Shoe is on the other foot as Dodgers lose to Rockies in walk-off fashion

This time, the late-game magic belonged to the Colorado Rockies.

A day after the Dodgers’ historic ninth-inning comeback at Coors Field, their hosts answered back Wednesday with an 7-6 walk-off win.

With the score tied in the bottom of the ninth — and one of the Dodgers’ typically low-leverage relievers, Yohan Ramírez, on the mound in the most crucial of situations — the Rockies flipped the script from Tuesday’s night loss, when they blew a five-run lead in the final frame.

This time, they put two runners aboard immediately with back-to-back singles. They advanced the lead one to third on a ground ball to first base.


Then, in a rare celebratory sequence for a team that has long resided in the National League West basement, outfielder Brenton Doyle delivered a walk-off sacrifice fly.

The Rockies piled out of the dugout.

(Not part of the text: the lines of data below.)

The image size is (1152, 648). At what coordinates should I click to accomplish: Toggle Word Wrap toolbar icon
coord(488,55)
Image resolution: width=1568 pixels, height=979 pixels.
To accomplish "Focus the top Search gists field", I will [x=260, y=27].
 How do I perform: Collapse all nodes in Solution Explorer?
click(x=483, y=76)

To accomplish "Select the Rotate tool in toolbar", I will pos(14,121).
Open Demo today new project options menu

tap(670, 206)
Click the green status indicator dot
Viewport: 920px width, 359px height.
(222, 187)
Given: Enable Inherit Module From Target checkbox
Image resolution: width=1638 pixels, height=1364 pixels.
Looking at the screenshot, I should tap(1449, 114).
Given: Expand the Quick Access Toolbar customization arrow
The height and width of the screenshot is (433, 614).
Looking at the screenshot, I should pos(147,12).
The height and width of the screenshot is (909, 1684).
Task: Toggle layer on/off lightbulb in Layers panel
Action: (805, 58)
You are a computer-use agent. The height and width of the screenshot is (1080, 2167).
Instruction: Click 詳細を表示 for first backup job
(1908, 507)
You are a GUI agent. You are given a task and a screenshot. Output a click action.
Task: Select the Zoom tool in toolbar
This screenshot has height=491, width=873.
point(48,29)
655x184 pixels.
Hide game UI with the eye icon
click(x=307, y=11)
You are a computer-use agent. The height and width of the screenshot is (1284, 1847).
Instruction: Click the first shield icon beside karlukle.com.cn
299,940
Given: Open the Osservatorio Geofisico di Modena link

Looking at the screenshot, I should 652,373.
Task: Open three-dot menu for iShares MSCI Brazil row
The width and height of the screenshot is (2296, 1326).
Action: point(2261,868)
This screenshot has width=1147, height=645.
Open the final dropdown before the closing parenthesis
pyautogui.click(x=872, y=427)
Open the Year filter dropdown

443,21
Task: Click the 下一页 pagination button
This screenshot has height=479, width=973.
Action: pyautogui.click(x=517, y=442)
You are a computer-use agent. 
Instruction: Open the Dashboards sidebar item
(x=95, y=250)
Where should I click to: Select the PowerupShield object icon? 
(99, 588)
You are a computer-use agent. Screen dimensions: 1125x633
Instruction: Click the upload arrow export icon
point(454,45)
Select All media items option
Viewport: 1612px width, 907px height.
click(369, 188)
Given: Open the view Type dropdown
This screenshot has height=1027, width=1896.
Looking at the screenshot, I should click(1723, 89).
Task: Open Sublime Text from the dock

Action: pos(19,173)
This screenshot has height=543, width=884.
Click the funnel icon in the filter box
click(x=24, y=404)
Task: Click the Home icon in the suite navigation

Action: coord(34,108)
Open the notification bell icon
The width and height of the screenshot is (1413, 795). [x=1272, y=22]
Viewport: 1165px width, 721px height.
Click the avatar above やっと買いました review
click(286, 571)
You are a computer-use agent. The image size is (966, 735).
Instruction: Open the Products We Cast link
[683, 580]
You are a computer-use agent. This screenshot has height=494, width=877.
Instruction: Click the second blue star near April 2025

They sprayed Gatorade around the infield.

The exaltation the Dodgers experienced Tuesday, this time was on the other side.

The Dodgers had led for most of the game, despite a rocky start from right-hander Bobby Miller.

Making his first outing in more than two months because of a shoulder injury, Miller battled through a five-run, 6 ⅓-inning appearance. He gave up a three-run homer to Michael Toglia in the bottom of the first, after issuing a single and walk with two out in the inning.


But the 25-year-old bounced back from there, giving up just one run over the next five innings with the help of three double plays.

The Dodgers, meanwhile, surged ahead thanks to production from the bottom of the lineup.

In the second inning, Nos. 6-8 hitters Gavin Lux (single), Cavan Biggio (hit-by-pitch) and Kiké Hernández (walk) loaded the bases for Shohei Ohtani, who promptly unloaded them with a three-run double. Ohtani was driven home on Freddie Freeman’s RBI single in the next at-bat.

With the score tied again, 4-4, in the top of the fifth, it was another bottom-half hitter, outfielder Jason Heyward from the five-hole, who delivered a two-run double off the wall in right field, continuing his recent tear after Tuesday night’s ninth-inning grand slam.

In the top of the seventh, though, Roberts tried to extend Miller — who was only at 73 pitches — only to watch him surrender a leadoff double to Sean Bouchard, who eventually scored what was Miller’s fifth earned run of the game.


After Miller exited, the seventh only got messier for the Dodgers. Third baseman Biggio booted a grounder with one out. No. 9 hitter Adael Amador belted a double off reliever Daniel Hudson. And Brenton Doyle tied the score at 6-6 on a one-out sacrifice fly — what could have been the third out of the inning had Biggio not made an error.